Not just a bag of Halloween candy, but an ALREADY OPENED bag of Halloween candy. I’m days away from my half marathon, I’ve been tapering my running and I’m trying to equally taper my eating so as not to gain weight, but alas temptation has been thrust in my face.
“Just don’t eat any until after Sunday,” was my wife’s suggestion, and under normal circumstances that would be the solution. Believe it or not I do have a modicum of will power and self-restraint, but the bag contains some of the best candy ever invented: The Vanilla Tootsie Roll. If you’ve never had a Vanilla Tootsie Roll then you haven’t lived. I’m no fortune teller, but I suspect that when I finally kick the bucket and my ticket gets punched it will be the first time the coroner has ever written OD: Vanilla Tootsie Rolls in the cause of death entry blank. And while the mortician will eventually be able to wipe the gooey-Vanilla-Tootsie-Roll-drool from my face he will not be able to get rid of the goofy smile. No, I’ll still be smiling six months after I’m dead.

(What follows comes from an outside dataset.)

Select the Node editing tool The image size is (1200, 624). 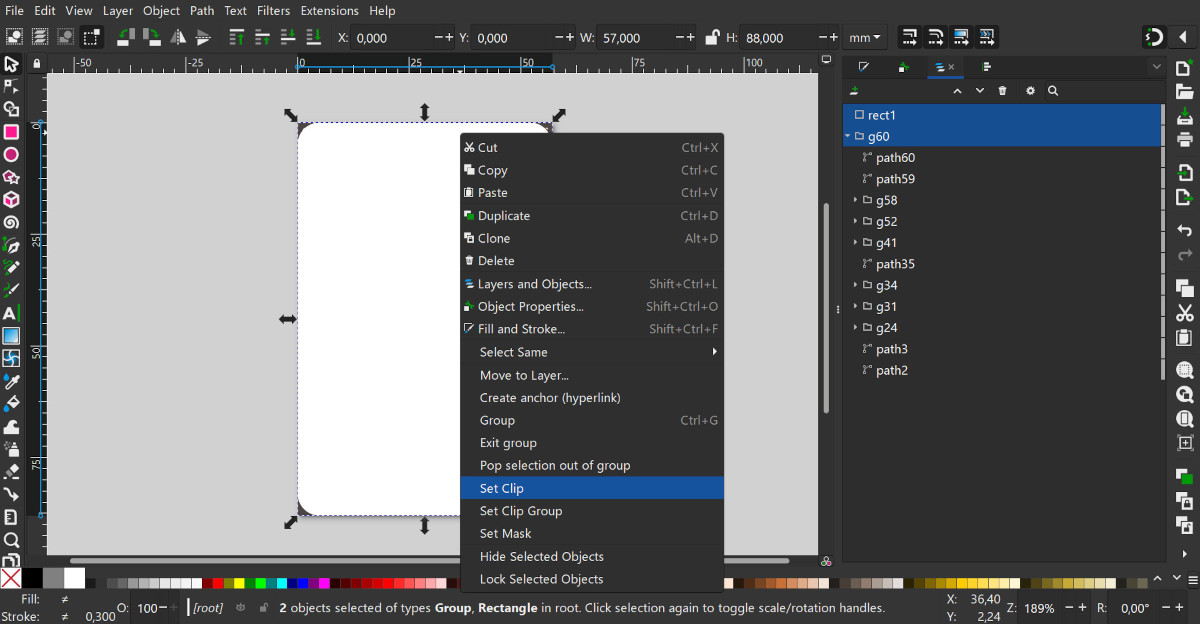pos(11,86)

In fact, the reason that my blog is called Half-Fast and not just ‘Fast’ is because of Vanilla Tootsie Rolls. Well, that and because ‘Fast’ would be a pretty lame name for a blog, not that there’s anything wrong with that. Vanilla Tootsie Rolls are the reason that I will never win a race, I’m convinced of it.
I leave you with this:
Vanilla Tootsie Rolls - they make me want to dance and shake my money maker too.